Are we making a rod for our own back?

Carrying on with Sarah’s theme from Wednesday, it got me thinking about other ‘rods we make for our own back.’ Specifically, discipline.

My nan always loves to say ‘your child has your number from the minute they’re born.’ Translation: from the moment they are born, your child will wrap you round their finger unless you are firm. They have the power to walk all over you if you let them. It’s your choice as a parent to decide whether you are going to let them control your life. And any struggle is a failure, on your part, to parent them properly.

It’s an awkward balancing act. Tough discipline is not nurturing enough; too permissive and you’re a pushover. Just you wait until they get to be a teenager and they will never, ever listen to you. Throw in the fact that often when they are being naughty, they are also simultaneously being really, really funny and it all gets pretty difficult.

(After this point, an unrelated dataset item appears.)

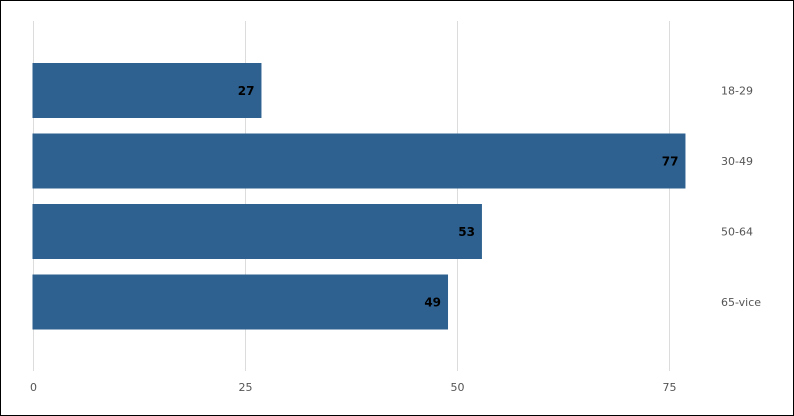 This screenshot has height=416, width=794. What do you see at coordinates (737, 232) in the screenshot?
I see `category-label: 50-64` at bounding box center [737, 232].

Take me and my kids; Freddie is 6 years old and as is probably typical, very well-behaved. Being the first child with young, optimistic parents, we were probably firmer with him. Aside from a few regrettable phases, some hitting and general disobedience around the age of 3, we have managed to get him to 6 as a (pretty much) well-behaved dream of a child.

Then we had Harry. There is no difference between the children, they are both absolute delights. Harry however, is child 2; that means nothing in terms of his behaviour and everything in terms of ours.

With Freddie, I wanted to do everything ‘right,’ and I borrowed a lot from how my parents raised me – very much loving but at the same time pretty firm about behaviour and authoritative. Freddie responded well to this and so yes, some might say we nailed it.

With Harry, it became much more about survival. Again, not his fault, just a general realisation that we could either battle him on the same stuff we had to with Freddie (routines, food etc) or we could chill out and pick our battles. Don’t get me wrong we still have hard lines and boundaries, but overall, we also have accepted that sometimes you have to lose some battles to save your sanity. Just like you may have to co-sleep sometimes to get any rest at all, sometimes you have to concede defeat to make it through to bedtime. And that’s fine!

Discipline style is not a one size fits all approach, much as parenting behaviour experts would have you believe. Just like much of it, it is a trial-and-error, child-tailored approach. If you are permissive now, it does not inevitably mean you are beating yourself with that metaphorical rod in the future. Likewise, if you are tough now, it does not mean your child won’t rebel later.

The main rule of thumb for us now? Survival is paramount; if that means bribery for good behaviour, go for it. We’re not parenting in a vacuum, we’ve got grown-up stuff to do, so make it easy.